▶ About this exercise
Whenever a line in the data holds the string "node", copy that line.

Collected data
-*-*-

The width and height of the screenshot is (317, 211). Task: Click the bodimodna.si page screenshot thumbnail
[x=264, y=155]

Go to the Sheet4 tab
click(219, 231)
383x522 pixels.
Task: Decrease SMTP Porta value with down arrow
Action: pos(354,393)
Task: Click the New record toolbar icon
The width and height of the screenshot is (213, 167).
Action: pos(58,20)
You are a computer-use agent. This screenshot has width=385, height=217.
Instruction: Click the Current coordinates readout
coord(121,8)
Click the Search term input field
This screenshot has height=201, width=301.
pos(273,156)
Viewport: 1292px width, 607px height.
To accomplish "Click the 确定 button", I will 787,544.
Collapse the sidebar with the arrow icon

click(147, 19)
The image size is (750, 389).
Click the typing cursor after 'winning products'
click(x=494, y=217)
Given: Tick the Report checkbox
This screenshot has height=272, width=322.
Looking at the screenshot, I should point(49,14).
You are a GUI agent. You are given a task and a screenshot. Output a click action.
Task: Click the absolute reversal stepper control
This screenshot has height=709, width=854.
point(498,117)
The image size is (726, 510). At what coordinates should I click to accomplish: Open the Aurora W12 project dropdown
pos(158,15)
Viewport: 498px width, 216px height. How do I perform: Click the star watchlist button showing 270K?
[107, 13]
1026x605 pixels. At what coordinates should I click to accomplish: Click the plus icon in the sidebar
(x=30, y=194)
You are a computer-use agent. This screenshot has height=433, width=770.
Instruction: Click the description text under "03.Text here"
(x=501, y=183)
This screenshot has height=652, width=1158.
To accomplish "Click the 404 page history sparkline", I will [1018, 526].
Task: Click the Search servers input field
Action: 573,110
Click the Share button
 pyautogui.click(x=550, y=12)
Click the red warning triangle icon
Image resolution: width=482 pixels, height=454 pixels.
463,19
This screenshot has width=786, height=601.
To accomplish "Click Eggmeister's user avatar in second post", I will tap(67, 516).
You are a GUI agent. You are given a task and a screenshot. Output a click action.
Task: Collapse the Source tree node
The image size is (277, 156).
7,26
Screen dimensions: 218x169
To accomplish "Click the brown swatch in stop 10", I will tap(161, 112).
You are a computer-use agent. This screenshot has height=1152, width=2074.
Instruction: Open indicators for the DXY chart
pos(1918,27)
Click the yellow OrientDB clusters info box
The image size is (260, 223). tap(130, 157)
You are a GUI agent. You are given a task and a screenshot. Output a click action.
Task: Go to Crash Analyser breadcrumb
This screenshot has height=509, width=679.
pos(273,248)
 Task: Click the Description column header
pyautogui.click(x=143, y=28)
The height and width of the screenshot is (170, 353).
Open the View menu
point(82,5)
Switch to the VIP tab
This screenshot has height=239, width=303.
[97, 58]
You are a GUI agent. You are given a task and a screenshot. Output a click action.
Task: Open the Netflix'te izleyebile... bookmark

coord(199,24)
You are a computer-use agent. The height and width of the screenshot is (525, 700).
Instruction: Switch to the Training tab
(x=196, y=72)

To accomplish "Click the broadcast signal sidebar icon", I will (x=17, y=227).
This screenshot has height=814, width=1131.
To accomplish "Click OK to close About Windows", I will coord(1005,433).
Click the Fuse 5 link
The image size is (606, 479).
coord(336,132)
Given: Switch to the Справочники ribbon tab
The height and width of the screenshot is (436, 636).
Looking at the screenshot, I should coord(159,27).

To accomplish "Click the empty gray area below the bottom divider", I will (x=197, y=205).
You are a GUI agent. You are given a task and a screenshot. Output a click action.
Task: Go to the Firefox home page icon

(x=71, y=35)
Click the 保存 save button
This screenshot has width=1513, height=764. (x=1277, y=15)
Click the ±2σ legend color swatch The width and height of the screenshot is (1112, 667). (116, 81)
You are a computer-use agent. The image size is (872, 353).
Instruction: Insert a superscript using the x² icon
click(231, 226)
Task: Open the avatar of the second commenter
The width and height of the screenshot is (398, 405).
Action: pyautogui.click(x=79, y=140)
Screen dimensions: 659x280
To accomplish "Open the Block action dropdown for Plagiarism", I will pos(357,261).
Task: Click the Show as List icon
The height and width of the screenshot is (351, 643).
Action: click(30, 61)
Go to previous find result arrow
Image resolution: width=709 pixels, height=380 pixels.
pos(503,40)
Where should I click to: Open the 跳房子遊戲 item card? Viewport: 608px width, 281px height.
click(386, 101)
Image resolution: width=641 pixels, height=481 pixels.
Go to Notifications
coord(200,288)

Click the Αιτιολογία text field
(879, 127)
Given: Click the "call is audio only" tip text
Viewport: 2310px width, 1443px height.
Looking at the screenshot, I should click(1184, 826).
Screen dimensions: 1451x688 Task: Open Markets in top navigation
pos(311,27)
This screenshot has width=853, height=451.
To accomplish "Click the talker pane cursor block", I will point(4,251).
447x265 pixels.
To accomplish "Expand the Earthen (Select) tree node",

-*-*-

▶ Result
Task: Collapse the Source tree node
To accomplish "Expand the Earthen (Select) tree node",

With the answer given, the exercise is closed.